Opinion

End of year reflection

Enduring lessons from the past year

In Short

Our talent is the cornerstone of our work

It is difficult to look back on the past year without expressing truly mixed emotions. On the one hand, the struggles and hardships experienced across the globe during COVID-19 – the first pandemic in a century – have been sobering. On the other, glimmers of light, displays of resilience and kindness, and a redoubling of our collective efforts to love thy neighbor gives us hope for the brighter days that lay ahead. 

This dichotomy of experiences has characterized the past year for Hillel Ontario, our staff and student leadership, and Jewish students broadly, and have shaped three enduring lessons that I will carry with me in the months and years ahead. 

First, despite our physical distance, this year reinforced Hillel’s role in bringing Jewish students together.

_Exercise goal_.
How does the year-end reflection describe COVID-19? The records that follow have nothing to do with this text.

Saved data entries
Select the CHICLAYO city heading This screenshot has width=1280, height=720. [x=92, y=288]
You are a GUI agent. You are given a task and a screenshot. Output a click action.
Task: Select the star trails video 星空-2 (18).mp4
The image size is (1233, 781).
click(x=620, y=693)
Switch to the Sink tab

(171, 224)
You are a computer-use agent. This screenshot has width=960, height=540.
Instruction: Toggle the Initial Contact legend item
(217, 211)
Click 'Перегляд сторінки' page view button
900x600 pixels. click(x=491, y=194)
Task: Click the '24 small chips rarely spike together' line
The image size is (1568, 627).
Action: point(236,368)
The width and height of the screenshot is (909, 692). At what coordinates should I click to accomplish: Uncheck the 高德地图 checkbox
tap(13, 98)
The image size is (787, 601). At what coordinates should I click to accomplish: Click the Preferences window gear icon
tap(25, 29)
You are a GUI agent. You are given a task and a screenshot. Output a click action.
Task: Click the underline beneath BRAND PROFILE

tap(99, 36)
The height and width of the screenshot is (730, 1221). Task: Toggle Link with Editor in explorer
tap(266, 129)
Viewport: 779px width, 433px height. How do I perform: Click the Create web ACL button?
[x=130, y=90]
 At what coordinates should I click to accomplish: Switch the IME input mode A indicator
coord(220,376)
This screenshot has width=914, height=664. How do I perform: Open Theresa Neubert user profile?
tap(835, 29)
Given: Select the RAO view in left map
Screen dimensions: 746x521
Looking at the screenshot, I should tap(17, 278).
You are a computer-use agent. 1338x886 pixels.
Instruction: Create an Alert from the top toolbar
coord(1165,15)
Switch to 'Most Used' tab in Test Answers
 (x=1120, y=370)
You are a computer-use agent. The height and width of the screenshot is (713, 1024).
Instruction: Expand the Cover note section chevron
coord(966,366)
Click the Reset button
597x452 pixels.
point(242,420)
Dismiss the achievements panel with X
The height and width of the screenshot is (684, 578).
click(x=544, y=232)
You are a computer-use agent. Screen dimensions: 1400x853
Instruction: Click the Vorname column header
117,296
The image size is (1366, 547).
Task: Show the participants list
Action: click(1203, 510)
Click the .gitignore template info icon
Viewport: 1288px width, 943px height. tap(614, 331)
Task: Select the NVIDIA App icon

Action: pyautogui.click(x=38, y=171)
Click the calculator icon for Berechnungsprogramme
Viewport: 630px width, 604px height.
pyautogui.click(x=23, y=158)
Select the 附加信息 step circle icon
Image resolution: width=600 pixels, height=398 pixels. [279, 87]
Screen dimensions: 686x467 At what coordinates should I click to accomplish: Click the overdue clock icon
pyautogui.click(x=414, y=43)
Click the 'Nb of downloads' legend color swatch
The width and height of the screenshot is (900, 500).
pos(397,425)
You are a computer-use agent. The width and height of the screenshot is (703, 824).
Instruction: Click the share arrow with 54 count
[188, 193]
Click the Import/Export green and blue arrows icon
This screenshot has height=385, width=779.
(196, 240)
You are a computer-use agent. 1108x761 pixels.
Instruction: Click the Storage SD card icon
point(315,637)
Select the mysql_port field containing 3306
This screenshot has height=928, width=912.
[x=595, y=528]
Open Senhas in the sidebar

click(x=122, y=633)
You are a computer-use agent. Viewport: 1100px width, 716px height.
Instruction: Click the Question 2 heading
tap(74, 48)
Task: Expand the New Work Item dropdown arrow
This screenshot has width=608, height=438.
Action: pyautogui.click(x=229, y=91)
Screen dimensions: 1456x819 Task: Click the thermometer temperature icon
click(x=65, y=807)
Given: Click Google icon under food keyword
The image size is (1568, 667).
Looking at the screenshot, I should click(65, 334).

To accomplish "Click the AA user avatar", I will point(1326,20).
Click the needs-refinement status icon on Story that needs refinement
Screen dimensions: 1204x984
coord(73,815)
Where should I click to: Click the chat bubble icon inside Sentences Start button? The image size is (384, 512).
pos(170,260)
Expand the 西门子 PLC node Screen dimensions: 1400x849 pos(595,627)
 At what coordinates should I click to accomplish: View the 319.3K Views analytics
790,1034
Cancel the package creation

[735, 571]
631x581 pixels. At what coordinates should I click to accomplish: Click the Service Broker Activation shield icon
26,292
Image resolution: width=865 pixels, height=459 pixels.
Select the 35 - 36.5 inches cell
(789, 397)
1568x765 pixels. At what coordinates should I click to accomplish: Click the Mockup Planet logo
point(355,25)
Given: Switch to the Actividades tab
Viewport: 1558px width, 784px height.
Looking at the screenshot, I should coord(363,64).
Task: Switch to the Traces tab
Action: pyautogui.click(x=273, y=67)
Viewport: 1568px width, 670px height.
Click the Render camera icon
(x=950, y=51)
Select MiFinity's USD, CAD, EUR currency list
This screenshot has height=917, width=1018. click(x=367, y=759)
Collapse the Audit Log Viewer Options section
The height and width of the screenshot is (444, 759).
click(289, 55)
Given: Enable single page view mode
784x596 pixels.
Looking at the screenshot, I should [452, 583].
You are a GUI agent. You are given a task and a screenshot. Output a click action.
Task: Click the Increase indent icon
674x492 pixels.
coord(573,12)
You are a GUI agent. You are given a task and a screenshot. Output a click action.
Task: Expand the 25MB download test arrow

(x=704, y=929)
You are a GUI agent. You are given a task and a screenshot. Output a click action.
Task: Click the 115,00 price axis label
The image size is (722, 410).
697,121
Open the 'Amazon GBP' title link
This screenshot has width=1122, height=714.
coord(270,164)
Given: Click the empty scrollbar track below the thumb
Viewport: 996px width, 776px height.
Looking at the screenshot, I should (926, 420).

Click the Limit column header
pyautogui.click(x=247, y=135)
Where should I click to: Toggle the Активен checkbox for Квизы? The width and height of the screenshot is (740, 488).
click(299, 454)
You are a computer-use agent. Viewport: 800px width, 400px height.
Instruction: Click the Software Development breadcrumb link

_Output of the task_.
As the first pandemic in a century.